Miles and Kansas parted ways this week, after multiple allegations of sexual harassment from his time at LSU came to light. LSU deserves plenty of criticism for what many have called a cover-up of the scandal, which dates back to 2013, but KU also clearly failed to do the due diligence necessary when making the hire. The scandal has also cost Kansas athletic director Jeff Long his job.
Mark Mangino was fired after the 2009 season, amid allegations of misconduct and abusive behavior towards his players and others in the KU community. The team went 5-7 that season, and was just two years removed from an Orange Bowl berth. In the 11 years since, Kansas has gone 21-108, with a 6-91 Big 12 record. The team has maxed out at three total wins in a season, and hasn’t won more than one Big 12 game in a season since 2008.
While Les Miles was a big-name hire at the time, it wasn’t a very forward-thinking one. Based on what college football insider Bruce Feldman has heard about the program’s preliminary list, it sounds like this next go-around will be much more interesting.
As rough as things are around KU football, the Jayhawks still will have their pick of the some of the most established G5 coaches–Jeff Monken, Lance Leipold, Skip Holtz, Willie Fritz and Chris Creighton, among those we hear likely to be in the mix. https://t.co/yhkhxtWq9Q
— Bruce Feldman (@BruceFeldmanCFB) March 9, 2021
The closest thing to a retread we have on this list is Skip Holtz. His first go-around with a Power Five (formerly Power Six) job was at USF in the Big East. After going 8-5 in his first year, the team declined to 5-7 and then 3-9 in 2012, after which he was fired. He went 16-21 (5-16), but has bounced back at Louisiana Tech, with a 61-41 record in eight years, the last seven of which have resulted in bowl games.
Plenty have called for Kansas football to go against the grain in the Big 12 and run a system at odds with the air raid and spread systems that have become so ubiquitous. Jeff Monken and Willie Fritz would both do that. Monken has rejuvenated a long-struggling Army program, running the triple option as service academies tend to. It is unclear if he’d bring it to KU, but that would probably be part of the draw. Fritz’s background is more interesting. He coached the triple at Georgia Southern, another school known for the system, going 17-7 with a 14-2 Sun Belt record in two years, before taking over Tulane. He’s led the Green Wave to three straight bowl games, and has adapted the offense to incorporate more spread concepts as time has gone on. It is one of the more unique systems in college football right now.
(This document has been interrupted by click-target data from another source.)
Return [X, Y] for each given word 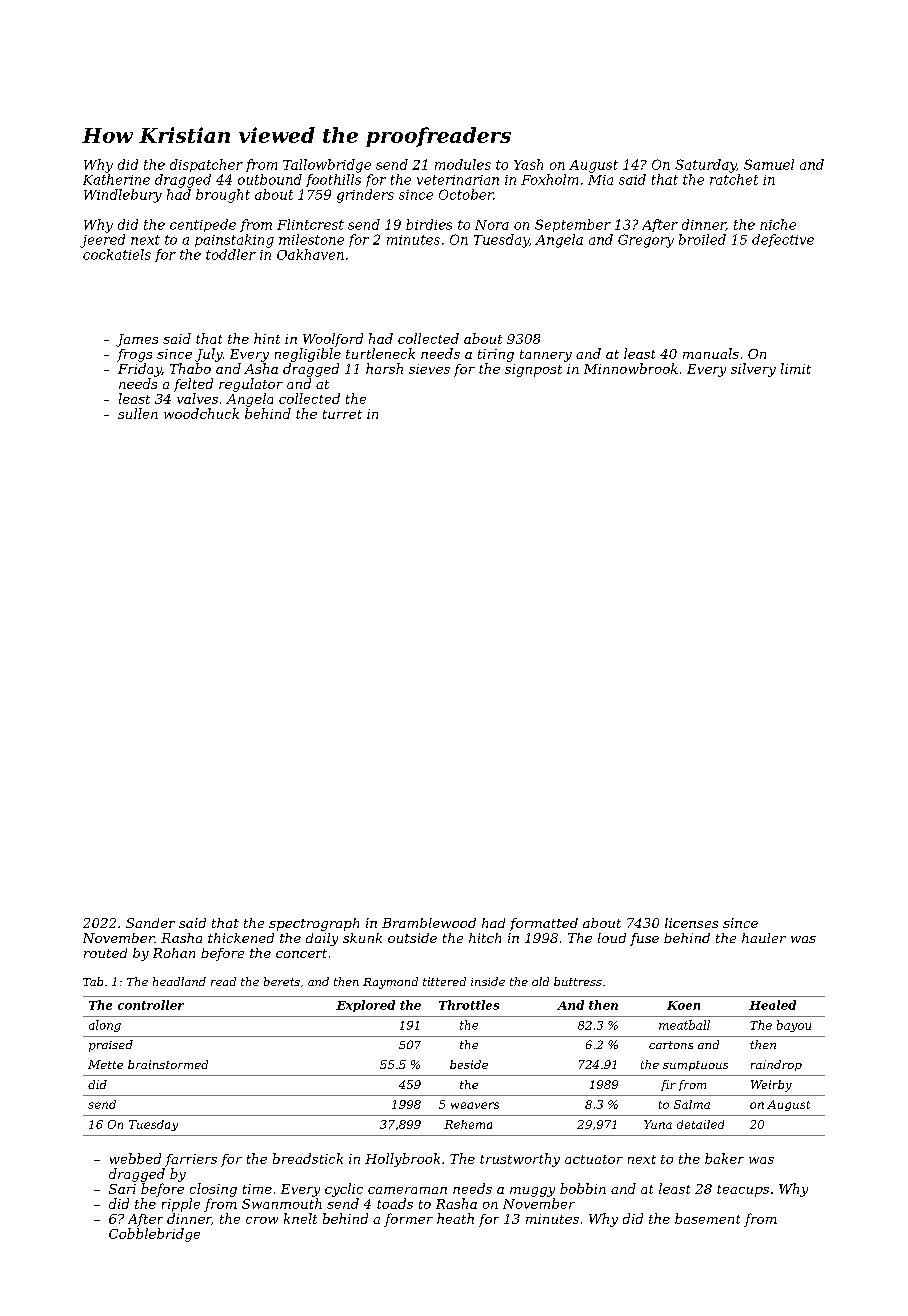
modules [463, 164]
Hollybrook [402, 1160]
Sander [150, 923]
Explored [365, 1006]
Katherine [116, 179]
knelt [300, 1218]
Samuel [769, 164]
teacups [743, 1191]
Lance Leipold and Chris Creighton are two more very intriguing program-builders, pulling off very impressive results at hard jobs. Leipold made the jump from DIII power Wisconsin-Whitewater, where he won six national championships in eight years, and put up a 109-6 total record, to take over Buffalo. He is 37-33 in six seasons, with three straight bowl seasons. The Bulls went 6-1 (5-0) in 2020, and finished the year ranked No. 25 in both polls. Creighton took over one of the hardest jobs in all of FBS football, Eastern Michigan. It wasn’t long ago that there was a real debate at the school whether it should fold the program entirely due to a lack of success. After six successful years at FCS program Drake, he made a bowl in year three at EMU, and has led the team to two more in the last three seasons. Before Creighton’s tenure, the Eagles hadn’t reached a bowl game since 1987.